El arte precolombino de Nicaragua ha sido abordado por JEA en una introducción enjundiosa (UCA, 1978), donde registra los petroglifos, la estatuaria pétrea y la cerámica; sin embargo, su más valioso aporte es La colección Squier-Zapatera (BCN, 1980). Un resumen de esta investigación fue incluida en la plaquete de autores diversos La isla santuario de Zapatera y sus estatuas con alter ego / The Zapatera Island Sanctuary and its statues with alter ego (2010). Como sucede en otros quehaceres suyos, el conocimiento de las artes plásticas antiguas y modernas del país fue inaugurado por JEA con su Pintura y escultura en Nicaragua (BCN, 1977, 1978), “obra realmente admirable por pretenciosa, recapituladora y sabia”, según Julio Valle-Castillo. Buena parte de su contenido lo aprovechó su autor en la Historia de la pintura nicaragüense (1990, 1994) y en la bilingüe (español e inglés) Pinacoteca en el Banco Central de Nicaragua (2011). Finalmente, cabe mencionar otra monografía de JEA: Puerto Cabezas en la plumilla de Montenegro (1988).

Lingüística

También ha rescatado, valorado y enriquecido el quehacer lingüístico del país desde finales del siglo XIX. Transcribió y analizó la obra del alemán C. H. Berendt: Palabras y modismos de la lengua castellana, según se habla en Nicaragua (1874) y editó cuatro volúmenes colectivos sobre el español nicaragüense (1992, 1995, 2001, 2004). Uno de los cuatro colaboradores del Diccionario de uso del español nicaragüense (2001), aportó su introducción metodológica y bibliografía clasificada, anotada y actualizada. Además, mantuvo una página idiomática en el diario La Prensa (2004-2006). Una muestra selectiva de ella y sus principales glosas e indagaciones (entre ellas “Léxico sexual y anglicismos en Nicaragua”) reunió en el volumen Del idioma español en Nicaragua (2005): veinticinco trabajos que concilian la seriedad científica y el humor del hombre de la calle.

Obras de referencia

JEA, asimismo, ha elaborado y/o dirigido once obras de referencia sobre el patrimonio y los valores culturales del país: Bibliografía general de Nicaragua [1674-1900] (1981); Diccionario de las letras nicaragüenses. Primera entrega: Escritores de la época colonial y el siglo XIX (1982), Nicaraguan National Bibliography (Redlands, C.A., 1986), en colaboración con otros autores, 3 volúmenes; Bibliografía nacional de Nicaragua [1979-1989] (1991); Catálogos de periódicos y revistas de Nicaragua [1830-1930, 1931-1978] (1992), 3 volúmenes; 30 años de arqueología nicaragüense (1993); León: bienes inmuebles patrimoniales / Catálogo de su centro histórico (1994); Diccionario de autores nicaragüenses (1994), 2 volúmenes y 600 autores; Granada: bienes inmuebles patrimoniales / Catálogo de su centro histórico (1996); Diccionario de escritores centroamericanos (1977); y Literatura Centroamericana / Fuentes para su estudio / Diccionario de escritores (2002).

Labor rubendariana

Desde su ensayo “Rubén Darío y los jesuitas” (La Prensa Literaria, 6 de febrero, 1966), escrito a sus 20 años, JEA se ha entregado a una constante tarea de crítica, investigación y difusión de la obra de Rubén Darío.
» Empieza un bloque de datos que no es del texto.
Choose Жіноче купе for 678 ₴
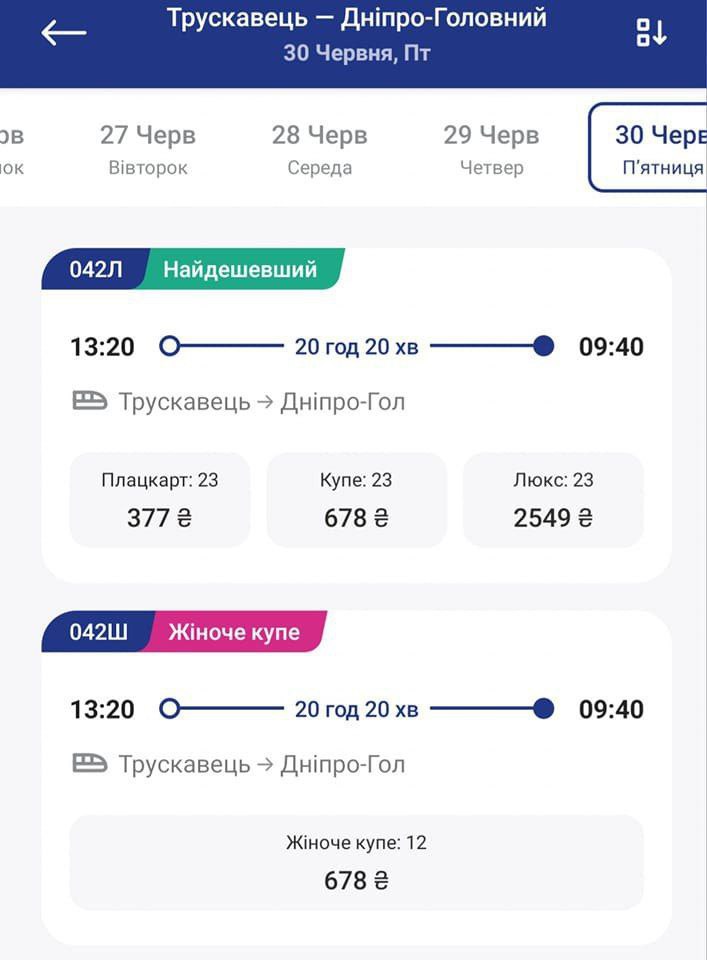 [x=356, y=862]
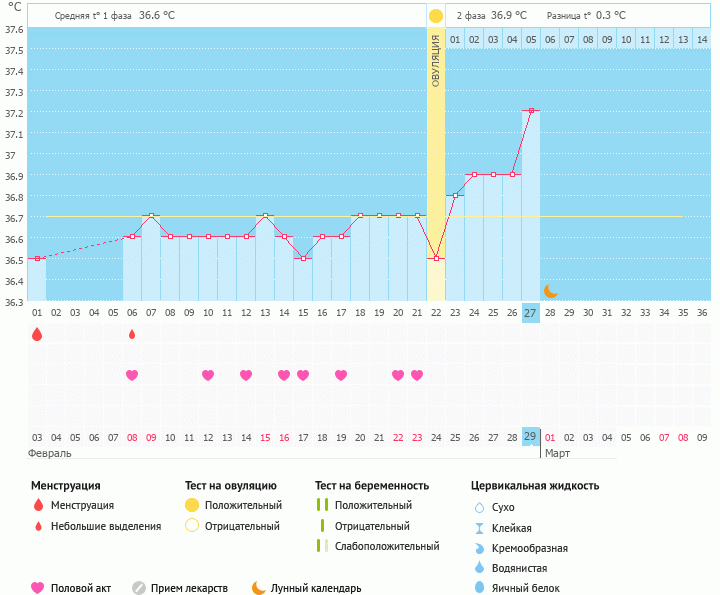Click the Яичный белок drop icon in the legend

click(479, 588)
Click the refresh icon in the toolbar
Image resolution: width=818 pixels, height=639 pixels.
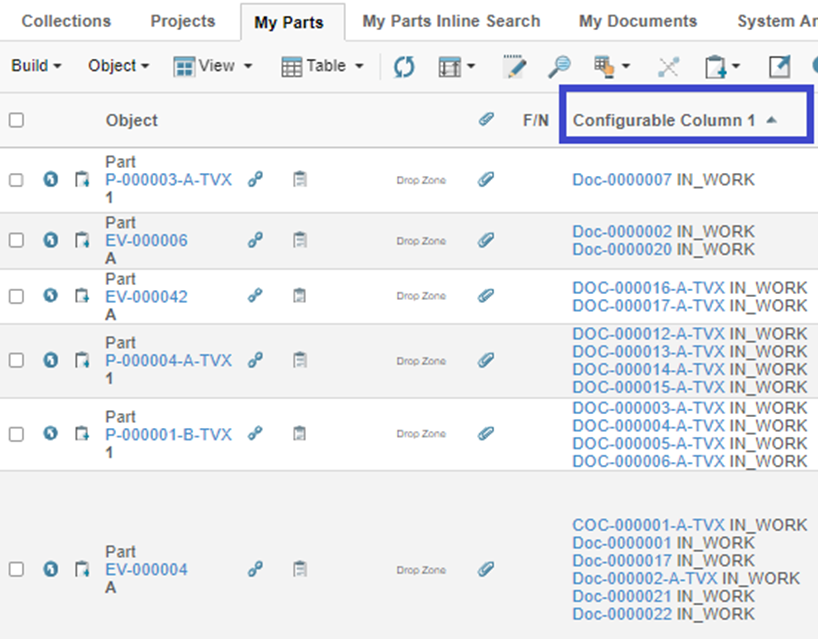pos(403,67)
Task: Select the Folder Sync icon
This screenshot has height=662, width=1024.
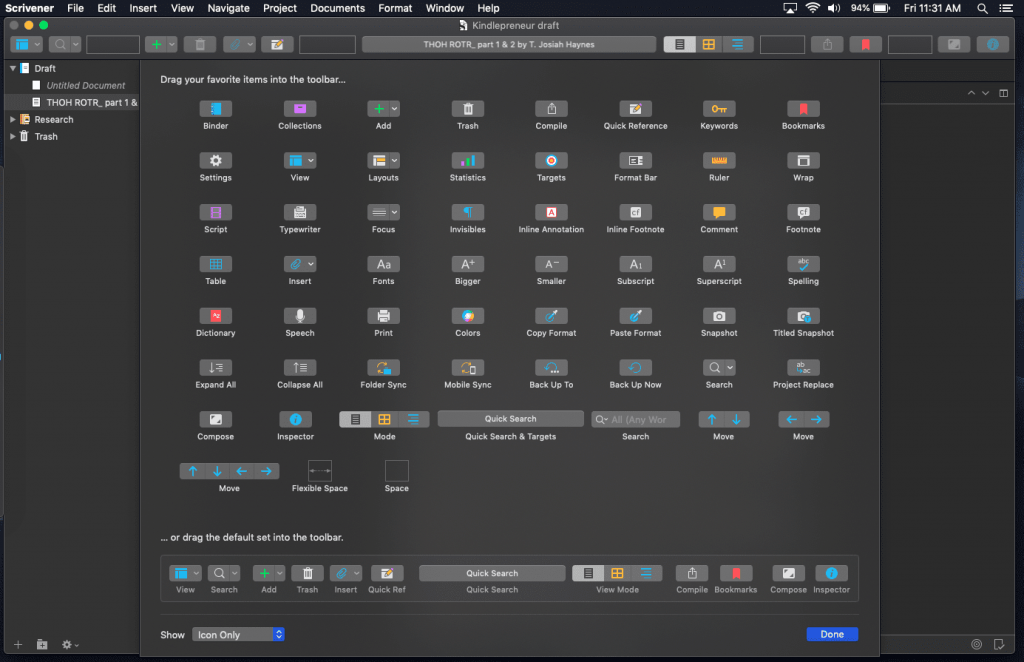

Consignar todos sus textos sería demasiado tedioso. La mayor parte de ellos se localizan en mi trabajo “JEA: y su laborioso fervor rubendariano” (El Nuevo Diario, 5 de julio, 2014). Pero, al menos, diré que su entrega al nicaragüense máximo abarca obras de crítica e investigación (dos de ellas laureadas: sobre Azul… y Los Raros), folletos con textos desconocidos, antologías y compilaciones de prosas (como los Escritos políticos y las Cartas desconocidas, anotadas), más una docena de números monográficos de revistas, tres números del Repertorio americano, numerosas colaboraciones en órganos especializados de España y América Latina, aparte de innumerables artículos en publicaciones periódicas del país.

JEA: archivo viviente

Para concluir, citaré la opinión de Aldo Díaz Lacayo, quien afirmó: “Jorge Eduardo ha trascendido a nivel nacional y en muchos otros países como el más grande conocedor de los temas que trata. Esto le ha ganado el nada despreciable título de archivo viviente de Nicaragua. Él es la memoria nacional casi en todos los ámbitos.”